Zinc and its Role in Crop Production

Understanding what inhibits the uptake and translocation of zinc will help us to supply this important micronutrient during time of peak demand.

Most people recognise that with many soils across Australia, and the world for that matter, have varying zinc deficiencies.  But the function of zinc, and many trace elements, is an area where it can often be misunderstood.

Seedling. Early growth is when Zinc is required.

Zn may not be available for early growth when it is needed

 

A & L Canada Laboratories, INC. explains this well:

Zn is predominantly taken up as a divalent cation, Zn2+ (two chemical bonds) but in some cases of calcareous and high pH it is believed to be taken up as a monovalent cation ZnOH+(only one chemical bond).  Zn interactions in both plants and soils are quite complex and play a major role in how and when we should apply Zn to a crop.

What Inhibits Zinc uptake in Soil and Plants?

Understanding what inhibits the uptake and translocation of zinc in both soil and plants will also help us to supply this important micronutrient during time of peak demand. High concentration of divalent cations such as Ca2+ will inhibit zinc uptake however the most understood reaction is the Phosphorus to zinc relationship and how it effects Zn availability.

In soils with low zinc, large applications of P will induce even further Zn deficiency.  Ideally people say a 10:1 ratio of P:Zn is ideal in soils.  However, if a soil has high P then trying increase Zn to achieve this type of ratio can cause other issues.
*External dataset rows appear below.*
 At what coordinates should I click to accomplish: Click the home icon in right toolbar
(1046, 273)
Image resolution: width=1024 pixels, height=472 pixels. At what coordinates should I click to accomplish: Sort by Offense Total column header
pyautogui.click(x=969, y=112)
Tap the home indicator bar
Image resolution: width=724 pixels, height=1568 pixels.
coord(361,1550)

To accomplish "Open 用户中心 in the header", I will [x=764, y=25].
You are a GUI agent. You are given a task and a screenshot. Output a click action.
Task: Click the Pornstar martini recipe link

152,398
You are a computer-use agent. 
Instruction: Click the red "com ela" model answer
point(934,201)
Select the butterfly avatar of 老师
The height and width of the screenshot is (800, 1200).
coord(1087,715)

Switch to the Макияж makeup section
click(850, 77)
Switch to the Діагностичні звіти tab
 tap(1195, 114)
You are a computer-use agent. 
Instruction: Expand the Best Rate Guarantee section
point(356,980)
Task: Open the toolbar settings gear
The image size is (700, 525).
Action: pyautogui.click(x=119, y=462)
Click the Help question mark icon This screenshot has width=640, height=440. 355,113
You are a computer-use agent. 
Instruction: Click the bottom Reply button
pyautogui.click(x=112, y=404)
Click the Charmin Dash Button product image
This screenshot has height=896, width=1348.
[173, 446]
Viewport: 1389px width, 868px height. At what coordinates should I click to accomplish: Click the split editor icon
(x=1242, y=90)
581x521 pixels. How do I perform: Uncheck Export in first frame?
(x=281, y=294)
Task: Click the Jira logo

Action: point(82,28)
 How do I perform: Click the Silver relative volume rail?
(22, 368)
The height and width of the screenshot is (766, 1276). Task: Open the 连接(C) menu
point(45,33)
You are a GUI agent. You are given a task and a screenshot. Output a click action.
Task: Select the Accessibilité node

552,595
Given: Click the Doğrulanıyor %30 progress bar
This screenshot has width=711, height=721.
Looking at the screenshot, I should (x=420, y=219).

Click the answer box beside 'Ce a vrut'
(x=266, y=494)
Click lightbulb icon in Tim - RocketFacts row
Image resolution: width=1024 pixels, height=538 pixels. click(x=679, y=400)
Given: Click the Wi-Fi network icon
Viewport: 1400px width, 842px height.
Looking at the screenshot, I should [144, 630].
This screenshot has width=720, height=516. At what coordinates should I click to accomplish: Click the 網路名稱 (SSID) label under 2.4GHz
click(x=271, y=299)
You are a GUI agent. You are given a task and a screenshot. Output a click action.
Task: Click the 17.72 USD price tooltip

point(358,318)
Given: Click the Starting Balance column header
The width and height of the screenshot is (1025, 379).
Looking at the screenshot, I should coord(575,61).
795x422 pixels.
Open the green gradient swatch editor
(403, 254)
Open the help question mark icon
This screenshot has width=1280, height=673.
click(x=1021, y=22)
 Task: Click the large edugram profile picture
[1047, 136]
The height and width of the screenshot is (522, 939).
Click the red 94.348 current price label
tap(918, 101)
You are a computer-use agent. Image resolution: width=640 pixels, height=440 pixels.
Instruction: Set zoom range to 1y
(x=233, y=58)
This is also true in the plant itself when high concentrations of P in the shoots will inhibit Zn translocation; which may be more important during seed development.  Again as was in the soil the P:Zn ratio is more important than the actual concentration to predict the availability of Zn to the plant.

Balance and ratio in the soil and plant is key for optimum growth of your crop.  If your soil is high in P then foliar Zn becomes and even more crucial tool for you.  Straight Zn products such as EDTA and Citrate chelated zincs are ideal in these situations. If P and Zn are both low then a zinc phosphate foliar could be the better option. A product such as GroPhoz is ideal in this situation

Temperature of the soil in the spring can have an influence on the amount of Zn that is available from the soil.  Even in soils with adequate zinc levels, zinc may not be available for early growth when it is needed.  The earlier a crop is planted the greater the need for row-applied zinc and foliar options.